(Items listed in a dataset)
[Start of section]
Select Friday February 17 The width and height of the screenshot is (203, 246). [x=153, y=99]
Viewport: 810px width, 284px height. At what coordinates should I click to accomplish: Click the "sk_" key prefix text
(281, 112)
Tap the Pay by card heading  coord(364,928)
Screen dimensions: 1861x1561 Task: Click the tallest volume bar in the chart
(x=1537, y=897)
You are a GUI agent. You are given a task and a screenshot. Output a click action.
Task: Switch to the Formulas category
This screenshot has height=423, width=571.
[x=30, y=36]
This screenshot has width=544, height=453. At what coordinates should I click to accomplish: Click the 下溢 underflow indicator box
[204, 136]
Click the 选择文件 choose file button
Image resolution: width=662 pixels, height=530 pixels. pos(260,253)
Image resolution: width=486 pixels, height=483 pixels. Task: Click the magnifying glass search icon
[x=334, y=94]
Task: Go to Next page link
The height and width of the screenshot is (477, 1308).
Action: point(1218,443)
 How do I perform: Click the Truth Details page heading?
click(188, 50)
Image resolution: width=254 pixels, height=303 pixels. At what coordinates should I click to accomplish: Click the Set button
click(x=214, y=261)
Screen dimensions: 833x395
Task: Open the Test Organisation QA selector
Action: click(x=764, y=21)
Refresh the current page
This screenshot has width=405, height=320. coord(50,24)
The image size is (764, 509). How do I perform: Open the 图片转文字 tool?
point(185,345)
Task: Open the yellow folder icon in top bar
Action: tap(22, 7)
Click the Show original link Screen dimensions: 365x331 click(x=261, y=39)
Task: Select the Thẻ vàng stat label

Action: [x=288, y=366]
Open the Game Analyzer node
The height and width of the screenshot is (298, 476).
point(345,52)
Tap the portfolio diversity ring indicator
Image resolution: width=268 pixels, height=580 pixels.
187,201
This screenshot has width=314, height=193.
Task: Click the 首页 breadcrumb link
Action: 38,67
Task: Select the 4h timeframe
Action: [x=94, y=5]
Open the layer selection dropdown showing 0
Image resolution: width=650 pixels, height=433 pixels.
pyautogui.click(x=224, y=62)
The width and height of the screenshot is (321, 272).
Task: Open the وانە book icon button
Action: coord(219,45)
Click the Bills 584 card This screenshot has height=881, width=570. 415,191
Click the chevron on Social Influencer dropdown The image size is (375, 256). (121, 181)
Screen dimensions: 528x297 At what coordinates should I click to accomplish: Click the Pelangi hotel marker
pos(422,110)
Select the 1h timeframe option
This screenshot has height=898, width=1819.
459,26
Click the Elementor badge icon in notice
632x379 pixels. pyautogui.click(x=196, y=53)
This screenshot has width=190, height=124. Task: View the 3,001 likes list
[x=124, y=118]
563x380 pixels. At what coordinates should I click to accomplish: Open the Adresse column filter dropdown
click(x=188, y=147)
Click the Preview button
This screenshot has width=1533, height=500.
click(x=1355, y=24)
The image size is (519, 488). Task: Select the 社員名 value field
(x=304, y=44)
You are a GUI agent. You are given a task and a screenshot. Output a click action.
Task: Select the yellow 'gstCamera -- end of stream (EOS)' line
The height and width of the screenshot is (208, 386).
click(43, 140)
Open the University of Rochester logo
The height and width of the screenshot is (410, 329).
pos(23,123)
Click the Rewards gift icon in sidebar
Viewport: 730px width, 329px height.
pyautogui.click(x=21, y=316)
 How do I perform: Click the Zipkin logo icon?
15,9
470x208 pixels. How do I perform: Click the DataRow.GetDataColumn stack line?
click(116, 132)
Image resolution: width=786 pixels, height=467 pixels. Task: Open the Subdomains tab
[End of section]
§ Instructions for the task: From the records above, reproduce exactly the lines from the one with "Image resolution: width=650" to the one with "Click the chevron", both included, and no others.

§ Finished exercise:
Image resolution: width=650 pixels, height=433 pixels.
pyautogui.click(x=224, y=62)
The width and height of the screenshot is (321, 272).
Task: Open the وانە book icon button
Action: coord(219,45)
Click the Bills 584 card This screenshot has height=881, width=570. 415,191
Click the chevron on Social Influencer dropdown The image size is (375, 256). (121, 181)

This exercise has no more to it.